* Extracted information
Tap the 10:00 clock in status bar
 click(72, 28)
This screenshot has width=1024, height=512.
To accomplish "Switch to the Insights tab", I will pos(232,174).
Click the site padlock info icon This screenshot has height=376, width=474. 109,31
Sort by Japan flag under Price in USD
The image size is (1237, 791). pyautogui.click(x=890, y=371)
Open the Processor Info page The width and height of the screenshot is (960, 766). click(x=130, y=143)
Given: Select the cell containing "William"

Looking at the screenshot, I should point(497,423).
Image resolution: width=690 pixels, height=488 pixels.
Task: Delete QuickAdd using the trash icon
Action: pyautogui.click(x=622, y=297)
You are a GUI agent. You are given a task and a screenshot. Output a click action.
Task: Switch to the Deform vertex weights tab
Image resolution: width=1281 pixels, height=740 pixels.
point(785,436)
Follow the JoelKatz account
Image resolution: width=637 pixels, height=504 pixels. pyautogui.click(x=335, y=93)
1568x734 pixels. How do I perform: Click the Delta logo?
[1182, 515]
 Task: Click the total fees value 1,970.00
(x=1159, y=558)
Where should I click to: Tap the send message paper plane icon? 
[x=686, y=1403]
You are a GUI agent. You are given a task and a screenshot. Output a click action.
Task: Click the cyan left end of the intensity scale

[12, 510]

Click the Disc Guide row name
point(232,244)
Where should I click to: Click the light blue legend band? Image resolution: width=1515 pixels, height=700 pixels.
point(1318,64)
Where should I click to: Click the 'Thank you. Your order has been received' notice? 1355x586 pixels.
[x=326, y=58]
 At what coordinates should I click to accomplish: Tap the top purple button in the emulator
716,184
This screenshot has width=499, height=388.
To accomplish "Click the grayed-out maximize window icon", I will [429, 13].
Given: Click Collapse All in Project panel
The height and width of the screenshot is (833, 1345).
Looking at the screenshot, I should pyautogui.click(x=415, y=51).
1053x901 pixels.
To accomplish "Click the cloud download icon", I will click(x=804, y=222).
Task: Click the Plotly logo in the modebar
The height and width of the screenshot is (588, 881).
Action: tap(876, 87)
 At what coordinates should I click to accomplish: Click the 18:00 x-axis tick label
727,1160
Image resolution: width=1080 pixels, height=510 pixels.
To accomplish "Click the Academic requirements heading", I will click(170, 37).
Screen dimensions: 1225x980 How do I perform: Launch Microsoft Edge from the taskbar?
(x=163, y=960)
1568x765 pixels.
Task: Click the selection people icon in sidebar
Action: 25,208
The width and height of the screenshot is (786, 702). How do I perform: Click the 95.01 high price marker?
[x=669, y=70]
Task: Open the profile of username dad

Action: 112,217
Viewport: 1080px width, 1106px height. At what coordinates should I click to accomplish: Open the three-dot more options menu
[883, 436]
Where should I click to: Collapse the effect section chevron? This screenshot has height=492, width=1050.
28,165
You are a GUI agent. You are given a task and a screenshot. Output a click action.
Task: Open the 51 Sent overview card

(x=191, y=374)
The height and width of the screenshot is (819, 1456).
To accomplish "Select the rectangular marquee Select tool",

* Exercise directions
Your task is to transcribe, with no changes, only the lines of the listing above that lie between the line holding "At what coordinates should I click to accomplish: Tap" and the line holding "1053x901 pixels.", inclusive.

* Output
 At what coordinates should I click to accomplish: Tap the top purple button in the emulator
716,184
This screenshot has width=499, height=388.
To accomplish "Click the grayed-out maximize window icon", I will [429, 13].
Given: Click Collapse All in Project panel
The height and width of the screenshot is (833, 1345).
Looking at the screenshot, I should pyautogui.click(x=415, y=51).
1053x901 pixels.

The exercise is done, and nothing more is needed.